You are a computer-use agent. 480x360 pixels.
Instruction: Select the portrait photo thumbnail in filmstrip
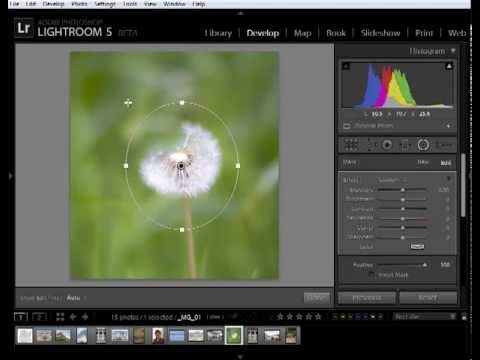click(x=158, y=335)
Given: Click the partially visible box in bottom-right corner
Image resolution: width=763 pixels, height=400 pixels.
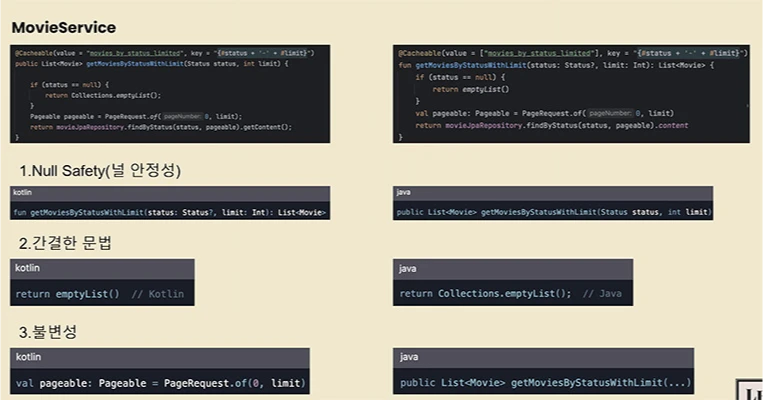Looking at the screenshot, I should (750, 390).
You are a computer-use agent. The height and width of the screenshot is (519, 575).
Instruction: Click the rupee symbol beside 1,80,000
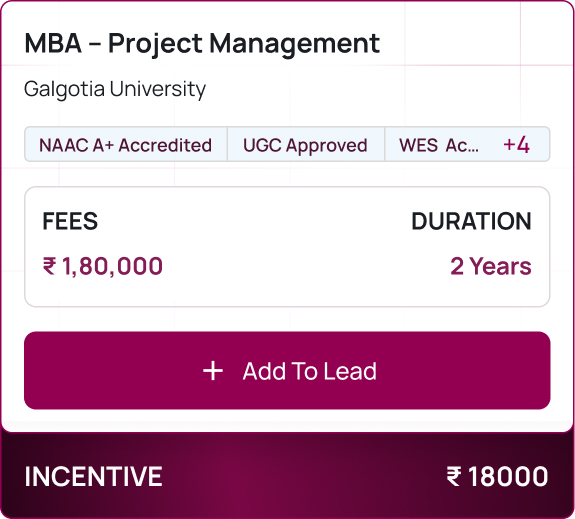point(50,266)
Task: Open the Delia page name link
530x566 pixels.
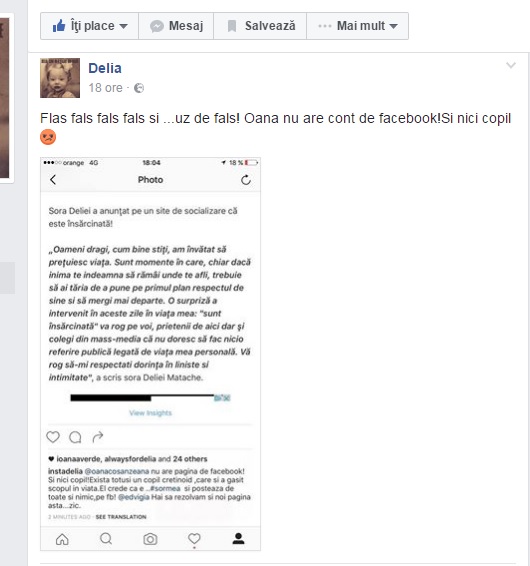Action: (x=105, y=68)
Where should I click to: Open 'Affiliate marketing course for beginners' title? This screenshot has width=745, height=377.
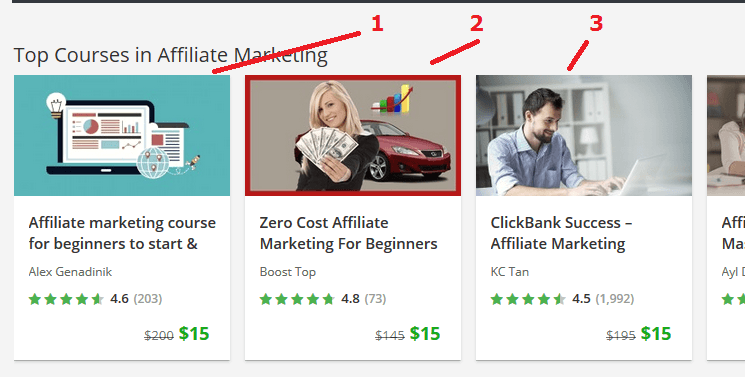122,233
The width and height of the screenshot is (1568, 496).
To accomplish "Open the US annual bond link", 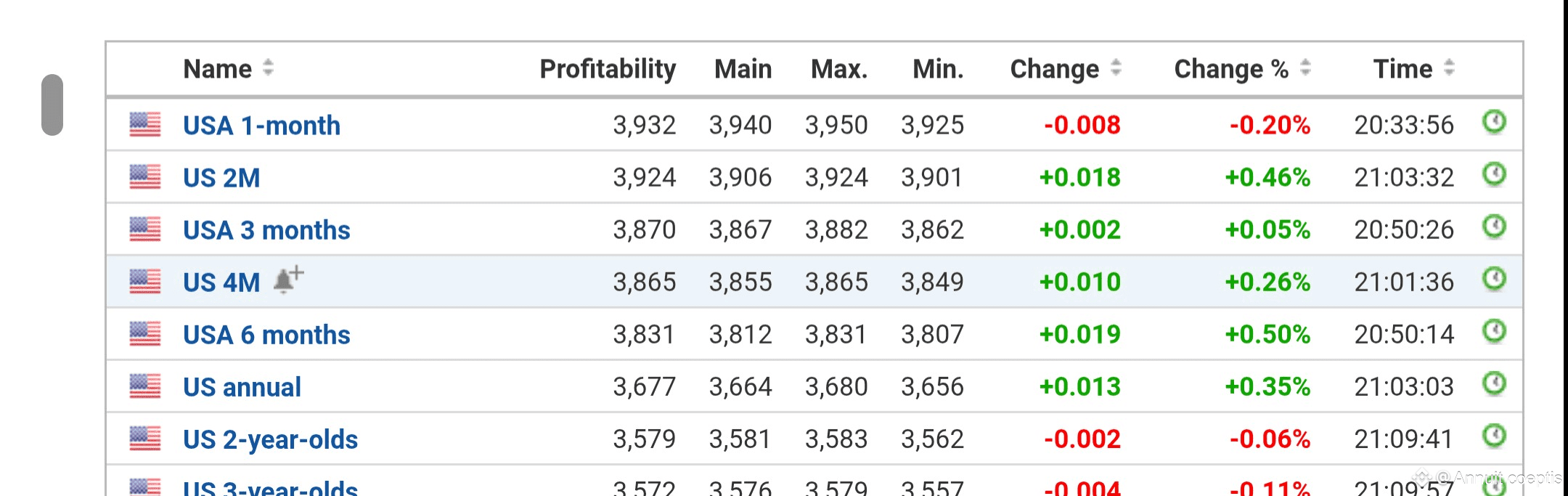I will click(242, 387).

================

[PROBLEM DETAILS] Reproduce verbatim the records from their beginning through the line containing "click(x=158, y=335)", inclusive. Omit the pictures from your answer.

[FULL ANSWER]
You are a computer-use agent. 480x360 pixels.
Instruction: Select the portrait photo thumbnail in filmstrip
click(x=158, y=335)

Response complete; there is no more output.